Maiklem has her own personal museum collection, I’m sure.  Twelve year old Clover Quinn is making a museum, in Carys Bray’s The Museum of You. She’s a sweet child, but a bit isolated from her peers. She likes her dad’s allotment, and museums. In fact she secretly decides to make her own museum in memory of her mum, who died when Clover was six weeks old. Gradually her story unfolds. Her dad Darren’s story unfolds, and her mum Becky’s story unfolds.  A skilfully constructed tale.

Mary Lennox is a solitary child too. Surely, as children, most of us read about this orphaned girl who’s moved from India to England, and about the children she learns to think of as friends? We read about how their lives become fundamentally changed in Frances Hodgson Burnett’s The Secret Garden, set somewhere in deepest Yorkshire.

My next choice involves another isolated individual, and in Yorkshire too. SanctuaryRobert Edric re-imagines the tragic and self-destructive life of Branwell, brother of the more famous and successful Brontë sisters in a book I haven’t forgotten since I read it maybe five years ago. Branwell is the ‘author’ of this book, and paints a sorry picture of his stumbling path, in the final year of his young life, towards illness, addiction and death.

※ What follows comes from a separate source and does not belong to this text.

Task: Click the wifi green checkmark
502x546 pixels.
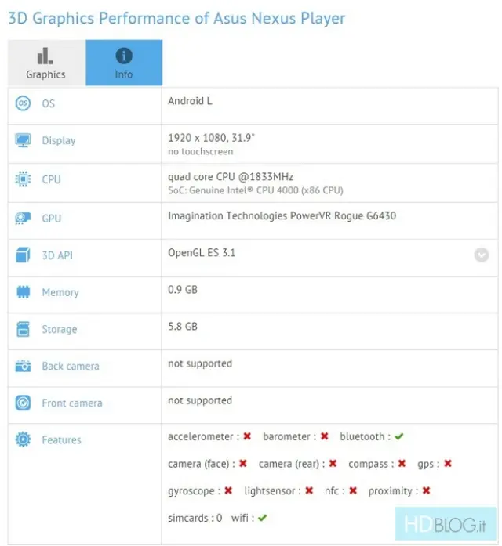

Another life cut short: Simon Lambeau dies in a surfing accident, and his parents have to decide whether to allow his heart to give someone else the chance of life.  The journey of Simon’s transplant organ explores the metaphysical zone between life and death, and remains one of the most breathtakingly engaging and unusual books I have ever read.  Mend the Living, by Meylis de Karangal.  Just … read it.

None of these is a light read.  Let’s stay with a sea-related theme: The Penguin Lessons, by Tom Mitchell. I didn’t expect to like this book.  The story of how Mitchell keeps a penguin during his days as a school teacher in Argentina promised to be a fey, sentimental read, I thought. But it wasn’t. Though light in tone and amusing, it highlighted the real challenges faced, and life-lessons learnt from caring for a wild beast in a thoroughly domestic setting. A somewhat thought- provoking and satisfying holiday read.

From a penguin in captivity to a fish in captivity: Fishbowl, by Bradley Somer.  A goldfish falls from his usual home on the 27th floor of an apartment block (where he’s sort of looked after by over-sexed Connor) downwards to the pavement beneath. On his way he passes apartments in which small dramas are being acted out, lives becoming changed.  A quirky read.

We seem to have travelled a long way from the Thames in London: to Yorkshire, to France, to Argentina and America.  And I’ve rediscovered the pleasure I had from some books I first read quite some time ago.

Six Degrees of Separation

Author: margaret21

I'm retired and live in North Yorkshire, where I walk , write, volunteer and travel as often as I can.

70 thoughts on “Six Degrees of Separation in November.”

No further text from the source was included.